President Barack Obama is promoting business innovation as a building block to more jobs, part of a retooled economic message that aims to highlight advances in the private sector over expensive government programs.
With a Wisconsin energy company as a backdrop, Obama used his weekly radio and Internet address Saturday to prod the business community to help speed up an economic recovery that is still beset by high unemployment.
"That's how America will win the future _ by out-innovating, out-educating and out-building our competitors," he said.
Obama taped the message Wednesday at Orion Energy Systems, a Manitowoc, Wisconsin, company specializing in solar power and energy-efficient technologies.
The innovation pitch is part of a broader White House effort to move away from the high-dollar spending the administration relied on to pull the economy out of recession to a leaner, business-friendly strategy focused on making the U.S. more competitive in the global marketplace.
Last week, Obama made a case for freer trade as a prescription for U.S. job growth and said the nation must emphasize efforts to open markets abroad. Next week, the president will continue his role as a booster of American innovation. He plans to discuss innovation with technology business leaders on Tuesday and has scheduled a visit Wednesday to Pennsylvania State University, which is involved in an Energy Department program on energy-efficient buildings.
Orion and the Penn State program offer Obama the types of examples in green technologies that he argues are not only key for competitiveness but also for greater energy independence. Obama is proposing a tax credit for companies that undertake research and has set a goal that 80 percent of the nation's electricity will come from clean energy sources by 2035.
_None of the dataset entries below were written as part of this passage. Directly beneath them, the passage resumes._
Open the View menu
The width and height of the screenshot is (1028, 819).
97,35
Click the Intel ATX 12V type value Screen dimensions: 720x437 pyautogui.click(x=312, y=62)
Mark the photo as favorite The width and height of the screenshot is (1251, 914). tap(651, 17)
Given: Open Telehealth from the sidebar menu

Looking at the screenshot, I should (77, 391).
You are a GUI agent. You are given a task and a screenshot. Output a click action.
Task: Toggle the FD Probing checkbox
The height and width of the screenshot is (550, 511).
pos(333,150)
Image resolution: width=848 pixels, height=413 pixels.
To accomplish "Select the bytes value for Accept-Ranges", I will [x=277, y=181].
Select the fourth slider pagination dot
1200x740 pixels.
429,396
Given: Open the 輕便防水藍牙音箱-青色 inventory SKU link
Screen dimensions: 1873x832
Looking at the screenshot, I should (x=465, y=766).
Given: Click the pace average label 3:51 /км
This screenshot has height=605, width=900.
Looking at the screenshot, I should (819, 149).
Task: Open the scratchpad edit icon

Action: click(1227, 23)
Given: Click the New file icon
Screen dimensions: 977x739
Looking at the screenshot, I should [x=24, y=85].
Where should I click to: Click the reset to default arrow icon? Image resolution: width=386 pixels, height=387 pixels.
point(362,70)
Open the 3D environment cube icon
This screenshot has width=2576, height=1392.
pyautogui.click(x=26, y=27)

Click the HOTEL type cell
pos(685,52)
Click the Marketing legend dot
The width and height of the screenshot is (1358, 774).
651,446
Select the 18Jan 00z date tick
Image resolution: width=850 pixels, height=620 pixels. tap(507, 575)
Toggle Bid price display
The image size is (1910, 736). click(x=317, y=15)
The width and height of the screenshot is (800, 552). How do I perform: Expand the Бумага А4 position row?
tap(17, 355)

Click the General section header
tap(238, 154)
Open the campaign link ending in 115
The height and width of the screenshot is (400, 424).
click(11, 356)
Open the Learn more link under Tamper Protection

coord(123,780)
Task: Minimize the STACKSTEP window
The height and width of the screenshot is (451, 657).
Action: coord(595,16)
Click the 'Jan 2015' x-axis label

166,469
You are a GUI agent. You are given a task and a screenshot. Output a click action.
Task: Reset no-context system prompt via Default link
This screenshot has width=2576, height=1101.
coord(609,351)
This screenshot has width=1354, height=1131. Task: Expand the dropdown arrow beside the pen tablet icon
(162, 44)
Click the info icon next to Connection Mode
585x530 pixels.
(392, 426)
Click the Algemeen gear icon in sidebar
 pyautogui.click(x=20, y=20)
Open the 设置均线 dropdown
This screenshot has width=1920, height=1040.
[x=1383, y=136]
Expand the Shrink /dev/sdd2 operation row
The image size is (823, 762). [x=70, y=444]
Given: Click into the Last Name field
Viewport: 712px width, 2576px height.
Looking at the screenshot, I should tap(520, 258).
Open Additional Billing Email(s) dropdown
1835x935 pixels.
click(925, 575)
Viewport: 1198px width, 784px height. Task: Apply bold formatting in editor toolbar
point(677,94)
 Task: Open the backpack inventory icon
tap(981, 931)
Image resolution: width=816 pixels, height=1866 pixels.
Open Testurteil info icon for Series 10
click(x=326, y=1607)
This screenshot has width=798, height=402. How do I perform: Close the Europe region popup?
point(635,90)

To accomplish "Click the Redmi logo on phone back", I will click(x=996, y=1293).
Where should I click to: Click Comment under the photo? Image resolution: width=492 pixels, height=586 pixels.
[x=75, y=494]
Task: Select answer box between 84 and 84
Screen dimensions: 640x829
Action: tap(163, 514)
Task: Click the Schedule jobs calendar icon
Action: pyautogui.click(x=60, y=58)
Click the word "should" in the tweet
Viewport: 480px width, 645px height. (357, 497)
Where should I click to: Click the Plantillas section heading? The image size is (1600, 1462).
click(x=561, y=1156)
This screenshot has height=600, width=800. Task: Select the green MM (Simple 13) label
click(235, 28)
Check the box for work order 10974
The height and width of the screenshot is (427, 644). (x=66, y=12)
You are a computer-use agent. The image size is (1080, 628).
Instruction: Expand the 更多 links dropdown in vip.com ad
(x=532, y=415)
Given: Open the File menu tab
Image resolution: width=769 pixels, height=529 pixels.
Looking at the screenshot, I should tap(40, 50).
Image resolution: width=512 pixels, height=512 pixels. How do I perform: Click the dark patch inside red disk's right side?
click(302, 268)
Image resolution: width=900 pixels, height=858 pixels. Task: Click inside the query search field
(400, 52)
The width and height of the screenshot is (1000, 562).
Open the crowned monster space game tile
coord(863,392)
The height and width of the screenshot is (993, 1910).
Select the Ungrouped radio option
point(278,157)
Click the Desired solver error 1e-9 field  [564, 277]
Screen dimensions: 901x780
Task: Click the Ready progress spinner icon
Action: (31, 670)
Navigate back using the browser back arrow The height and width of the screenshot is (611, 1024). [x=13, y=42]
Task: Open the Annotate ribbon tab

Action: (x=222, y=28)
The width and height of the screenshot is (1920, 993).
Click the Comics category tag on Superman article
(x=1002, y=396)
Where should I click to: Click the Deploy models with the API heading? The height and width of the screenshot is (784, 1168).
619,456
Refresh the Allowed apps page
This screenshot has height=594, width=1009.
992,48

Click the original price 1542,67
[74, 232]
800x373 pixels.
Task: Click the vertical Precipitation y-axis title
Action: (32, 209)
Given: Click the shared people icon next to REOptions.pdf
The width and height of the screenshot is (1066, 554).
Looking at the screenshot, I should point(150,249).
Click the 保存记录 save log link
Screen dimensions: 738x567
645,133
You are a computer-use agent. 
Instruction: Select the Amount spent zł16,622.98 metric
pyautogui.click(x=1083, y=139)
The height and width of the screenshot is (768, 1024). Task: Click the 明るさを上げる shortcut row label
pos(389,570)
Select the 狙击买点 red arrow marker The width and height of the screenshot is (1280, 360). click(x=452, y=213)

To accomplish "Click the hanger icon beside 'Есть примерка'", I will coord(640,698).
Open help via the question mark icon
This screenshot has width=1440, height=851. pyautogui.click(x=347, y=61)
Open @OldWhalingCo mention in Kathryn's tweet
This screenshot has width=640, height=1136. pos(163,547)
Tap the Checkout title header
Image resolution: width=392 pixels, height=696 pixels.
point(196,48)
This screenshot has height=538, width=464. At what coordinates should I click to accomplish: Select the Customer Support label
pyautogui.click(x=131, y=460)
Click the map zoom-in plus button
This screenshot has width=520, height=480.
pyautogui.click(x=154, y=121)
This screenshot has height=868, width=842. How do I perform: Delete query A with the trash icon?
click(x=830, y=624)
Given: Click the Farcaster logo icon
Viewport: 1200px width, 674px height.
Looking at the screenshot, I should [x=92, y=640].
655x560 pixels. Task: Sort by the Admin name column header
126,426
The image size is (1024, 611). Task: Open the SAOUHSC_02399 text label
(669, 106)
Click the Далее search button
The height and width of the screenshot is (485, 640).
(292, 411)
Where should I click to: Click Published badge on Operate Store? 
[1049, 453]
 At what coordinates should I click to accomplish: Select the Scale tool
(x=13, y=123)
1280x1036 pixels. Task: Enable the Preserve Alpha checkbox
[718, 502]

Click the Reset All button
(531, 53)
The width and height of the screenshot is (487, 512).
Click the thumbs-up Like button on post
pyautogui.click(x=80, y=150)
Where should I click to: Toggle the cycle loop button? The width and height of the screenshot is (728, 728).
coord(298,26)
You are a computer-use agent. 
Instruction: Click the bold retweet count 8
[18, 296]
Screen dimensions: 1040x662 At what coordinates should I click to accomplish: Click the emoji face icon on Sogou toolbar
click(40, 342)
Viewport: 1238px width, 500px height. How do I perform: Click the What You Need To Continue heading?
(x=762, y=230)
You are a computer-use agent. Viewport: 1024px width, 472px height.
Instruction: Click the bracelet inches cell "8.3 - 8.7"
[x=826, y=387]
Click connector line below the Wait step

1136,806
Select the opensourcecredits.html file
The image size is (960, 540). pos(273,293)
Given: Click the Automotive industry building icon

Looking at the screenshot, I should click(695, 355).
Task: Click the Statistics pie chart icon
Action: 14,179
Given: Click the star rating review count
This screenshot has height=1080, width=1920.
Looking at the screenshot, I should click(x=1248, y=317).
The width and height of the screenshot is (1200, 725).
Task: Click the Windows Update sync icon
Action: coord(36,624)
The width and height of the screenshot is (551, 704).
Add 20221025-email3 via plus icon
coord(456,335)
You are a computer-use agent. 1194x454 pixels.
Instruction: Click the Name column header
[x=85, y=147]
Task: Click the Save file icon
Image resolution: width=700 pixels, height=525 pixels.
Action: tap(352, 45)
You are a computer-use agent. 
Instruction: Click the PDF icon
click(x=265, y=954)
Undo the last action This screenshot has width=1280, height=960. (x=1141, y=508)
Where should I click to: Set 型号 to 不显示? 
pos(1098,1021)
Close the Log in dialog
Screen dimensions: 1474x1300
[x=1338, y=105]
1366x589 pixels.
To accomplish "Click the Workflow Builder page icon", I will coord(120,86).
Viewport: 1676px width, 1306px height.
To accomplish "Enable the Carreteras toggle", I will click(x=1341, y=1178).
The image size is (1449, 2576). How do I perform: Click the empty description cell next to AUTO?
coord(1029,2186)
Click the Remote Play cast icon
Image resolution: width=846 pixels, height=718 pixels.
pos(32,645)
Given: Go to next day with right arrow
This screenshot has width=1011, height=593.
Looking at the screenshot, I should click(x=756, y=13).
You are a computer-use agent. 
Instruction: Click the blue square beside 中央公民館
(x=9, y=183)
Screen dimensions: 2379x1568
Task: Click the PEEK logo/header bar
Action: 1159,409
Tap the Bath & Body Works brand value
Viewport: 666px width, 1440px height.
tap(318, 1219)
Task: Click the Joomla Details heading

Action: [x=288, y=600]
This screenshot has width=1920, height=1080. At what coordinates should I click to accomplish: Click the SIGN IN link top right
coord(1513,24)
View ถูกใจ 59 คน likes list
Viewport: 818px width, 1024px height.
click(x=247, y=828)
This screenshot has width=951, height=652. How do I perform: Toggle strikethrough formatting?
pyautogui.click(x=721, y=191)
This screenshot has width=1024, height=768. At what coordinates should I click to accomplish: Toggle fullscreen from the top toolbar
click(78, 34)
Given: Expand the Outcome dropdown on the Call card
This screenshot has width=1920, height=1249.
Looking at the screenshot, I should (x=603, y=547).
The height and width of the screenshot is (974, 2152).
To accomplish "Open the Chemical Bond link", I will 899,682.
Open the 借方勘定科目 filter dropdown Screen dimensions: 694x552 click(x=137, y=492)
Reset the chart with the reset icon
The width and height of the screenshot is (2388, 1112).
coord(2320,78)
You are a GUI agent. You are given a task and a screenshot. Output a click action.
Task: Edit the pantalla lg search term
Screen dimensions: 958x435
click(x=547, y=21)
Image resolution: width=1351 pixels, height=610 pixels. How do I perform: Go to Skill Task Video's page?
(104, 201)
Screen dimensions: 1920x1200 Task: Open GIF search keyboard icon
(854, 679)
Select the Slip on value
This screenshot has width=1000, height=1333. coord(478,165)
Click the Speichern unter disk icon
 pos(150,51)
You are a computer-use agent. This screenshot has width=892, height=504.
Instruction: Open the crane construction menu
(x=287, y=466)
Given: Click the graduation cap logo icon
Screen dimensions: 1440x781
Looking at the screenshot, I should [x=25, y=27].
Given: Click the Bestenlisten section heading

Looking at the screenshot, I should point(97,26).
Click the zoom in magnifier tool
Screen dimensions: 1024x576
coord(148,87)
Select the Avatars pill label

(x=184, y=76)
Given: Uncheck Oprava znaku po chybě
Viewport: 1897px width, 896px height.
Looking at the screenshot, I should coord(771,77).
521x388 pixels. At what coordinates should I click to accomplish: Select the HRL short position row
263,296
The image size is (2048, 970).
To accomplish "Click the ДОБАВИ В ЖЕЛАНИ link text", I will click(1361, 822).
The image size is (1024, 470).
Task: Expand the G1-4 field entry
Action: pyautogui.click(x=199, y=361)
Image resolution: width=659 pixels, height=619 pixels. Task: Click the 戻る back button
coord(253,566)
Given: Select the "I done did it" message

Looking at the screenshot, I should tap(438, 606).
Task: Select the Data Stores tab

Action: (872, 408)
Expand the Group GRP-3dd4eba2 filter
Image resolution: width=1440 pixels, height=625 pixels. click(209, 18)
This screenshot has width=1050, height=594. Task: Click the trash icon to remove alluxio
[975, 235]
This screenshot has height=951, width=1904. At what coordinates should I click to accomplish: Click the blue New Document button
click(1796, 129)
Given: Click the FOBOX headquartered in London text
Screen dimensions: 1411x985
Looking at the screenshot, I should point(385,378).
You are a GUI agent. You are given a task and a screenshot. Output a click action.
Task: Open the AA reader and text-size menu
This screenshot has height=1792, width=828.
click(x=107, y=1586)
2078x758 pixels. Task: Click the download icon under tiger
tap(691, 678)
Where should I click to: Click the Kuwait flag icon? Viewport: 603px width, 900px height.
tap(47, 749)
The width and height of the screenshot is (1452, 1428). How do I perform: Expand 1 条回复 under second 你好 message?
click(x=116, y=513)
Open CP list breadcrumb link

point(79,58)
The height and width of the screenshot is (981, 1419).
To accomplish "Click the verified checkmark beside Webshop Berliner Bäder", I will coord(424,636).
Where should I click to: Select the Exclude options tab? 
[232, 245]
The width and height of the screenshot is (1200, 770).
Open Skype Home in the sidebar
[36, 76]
"This is going to help spark innovation at businesses across America," he said. "This is going to spur new products and technologies. This is going to lead to good, new jobs."
Obama is working to build support for greater government spending in education, infrastructure and research _ initiatives that face skeptical congressional Republicans but that could win over the business community.
Obama also called for a freeze in spending in his State of the Union address Tuesday and proposed reorganizing parts of the bureaucracy to make government more efficient.
"We have to reform our government and cut wasteful spending, so that we eliminate what we don't need to pay for the investments we need to grow, like education and medical research," he said in his address Saturday.
In the Republicans' weekly address, Sen. Ron Johnson of Wisconsin said that to fix an ailing economy, the U.S. must address the "ever expanding" size and cost of governing the country.
"I hope the president and his allies in Congress accept a simple truth: Big government is blocking job creation, not helping it. The sooner Washington ends its dependence on more spending, the sooner our economy will see real growth," he said.